### WRITTEN TASK
Convert every line of the records below into a JSON list of strings, one string per line, and leave out the blank lines.

### GIVEN DATA
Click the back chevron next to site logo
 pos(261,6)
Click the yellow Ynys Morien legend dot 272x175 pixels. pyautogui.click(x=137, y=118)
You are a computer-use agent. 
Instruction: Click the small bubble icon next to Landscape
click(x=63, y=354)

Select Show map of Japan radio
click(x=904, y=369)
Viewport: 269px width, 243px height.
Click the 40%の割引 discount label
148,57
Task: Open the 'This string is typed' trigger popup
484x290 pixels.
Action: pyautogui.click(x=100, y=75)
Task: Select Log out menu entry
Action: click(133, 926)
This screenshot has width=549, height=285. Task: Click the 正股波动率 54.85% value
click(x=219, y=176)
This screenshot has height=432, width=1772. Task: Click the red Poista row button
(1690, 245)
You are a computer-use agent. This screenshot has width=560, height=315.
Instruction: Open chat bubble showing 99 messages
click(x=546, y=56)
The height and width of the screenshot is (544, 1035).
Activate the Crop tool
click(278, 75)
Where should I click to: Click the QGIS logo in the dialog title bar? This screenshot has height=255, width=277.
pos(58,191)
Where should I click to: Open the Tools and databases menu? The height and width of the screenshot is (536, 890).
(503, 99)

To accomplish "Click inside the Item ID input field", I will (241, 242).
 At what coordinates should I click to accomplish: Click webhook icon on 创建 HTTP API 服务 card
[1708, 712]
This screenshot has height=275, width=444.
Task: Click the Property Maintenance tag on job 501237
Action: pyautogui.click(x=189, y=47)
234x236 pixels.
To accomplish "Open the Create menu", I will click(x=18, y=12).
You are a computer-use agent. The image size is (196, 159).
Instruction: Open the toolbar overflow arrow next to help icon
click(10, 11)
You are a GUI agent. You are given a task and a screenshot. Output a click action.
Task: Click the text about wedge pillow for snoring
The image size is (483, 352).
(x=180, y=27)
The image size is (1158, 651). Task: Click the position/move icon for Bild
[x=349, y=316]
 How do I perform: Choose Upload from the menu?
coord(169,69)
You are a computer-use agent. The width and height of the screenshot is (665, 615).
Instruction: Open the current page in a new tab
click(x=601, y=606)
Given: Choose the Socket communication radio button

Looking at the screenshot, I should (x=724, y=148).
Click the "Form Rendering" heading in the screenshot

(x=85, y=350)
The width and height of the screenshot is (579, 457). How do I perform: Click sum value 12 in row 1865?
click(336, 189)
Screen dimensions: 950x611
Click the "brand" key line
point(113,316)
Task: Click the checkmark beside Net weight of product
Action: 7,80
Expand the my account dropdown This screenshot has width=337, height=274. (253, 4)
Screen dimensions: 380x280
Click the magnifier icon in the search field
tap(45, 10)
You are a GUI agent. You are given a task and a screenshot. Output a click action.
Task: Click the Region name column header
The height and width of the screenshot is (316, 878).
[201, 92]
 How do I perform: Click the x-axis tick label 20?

### ANSWER FOR THIS EXERCISE
[
  "Click the back chevron next to site logo",
  " pos(261,6)",
  "Click the yellow Ynys Morien legend dot 272x175 pixels. pyautogui.click(x=137, y=118)",
  "You are a computer-use agent. ",
  "Instruction: Click the small bubble icon next to Landscape",
  "click(x=63, y=354)",
  "Select Show map of Japan radio",
  "click(x=904, y=369)",
  "Viewport: 269px width, 243px height.",
  "Click the 40%の割引 discount label",
  "148,57",
  "Task: Open the 'This string is typed' trigger popup",
  "484x290 pixels.",
  "Action: pyautogui.click(x=100, y=75)",
  "Task: Select Log out menu entry",
  "Action: click(133, 926)",
  "This screenshot has width=549, height=285. Task: Click the 正股波动率 54.85% value",
  "click(x=219, y=176)",
  "This screenshot has height=432, width=1772. Task: Click the red Poista row button",
  "(1690, 245)",
  "You are a computer-use agent. This screenshot has width=560, height=315.",
  "Instruction: Open chat bubble showing 99 messages",
  "click(x=546, y=56)",
  "The height and width of the screenshot is (544, 1035).",
  "Activate the Crop tool",
  "click(278, 75)",
  "Where should I click to: Click the QGIS logo in the dialog title bar? This screenshot has height=255, width=277.",
  "pos(58,191)",
  "Where should I click to: Open the Tools and databases menu? The height and width of the screenshot is (536, 890).",
  "(503, 99)",
  "To accomplish \"Click inside the Item ID input field\", I will (241, 242).",
  " At what coordinates should I click to accomplish: Click webhook icon on 创建 HTTP API 服务 card",
  "[1708, 712]",
  "This screenshot has height=275, width=444.",
  "Task: Click the Property Maintenance tag on job 501237",
  "Action: pyautogui.click(x=189, y=47)",
  "234x236 pixels.",
  "To accomplish \"Open the Create menu\", I will click(x=18, y=12).",
  "You are a computer-use agent. The image size is (196, 159).",
  "Instruction: Open the toolbar overflow arrow next to help icon",
  "click(10, 11)",
  "You are a GUI agent. You are given a task and a screenshot. Output a click action.",
  "Task: Click the text about wedge pillow for snoring",
  "The image size is (483, 352).",
  "(x=180, y=27)",
  "The image size is (1158, 651). Task: Click the position/move icon for Bild",
  "[x=349, y=316]",
  " How do I perform: Choose Upload from the menu?",
  "coord(169,69)",
  "You are a computer-use agent. The width and height of the screenshot is (665, 615).",
  "Instruction: Open the current page in a new tab",
  "click(x=601, y=606)",
  "Given: Choose the Socket communication radio button",
  "Looking at the screenshot, I should (x=724, y=148).",
  "Click the \"Form Rendering\" heading in the screenshot",
  "(x=85, y=350)",
  "The width and height of the screenshot is (579, 457). How do I perform: Click sum value 12 in row 1865?",
  "click(336, 189)",
  "Screen dimensions: 950x611",
  "Click the \"brand\" key line",
  "point(113,316)",
  "Task: Click the checkmark beside Net weight of product",
  "Action: 7,80",
  "Expand the my account dropdown This screenshot has width=337, height=274. (253, 4)",
  "Screen dimensions: 380x280",
  "Click the magnifier icon in the search field",
  "tap(45, 10)",
  "You are a GUI agent. You are given a task and a screenshot. Output a click action.",
  "Task: Click the Region name column header",
  "The height and width of the screenshot is (316, 878).",
  "[201, 92]",
  " How do I perform: Click the x-axis tick label 20?"
]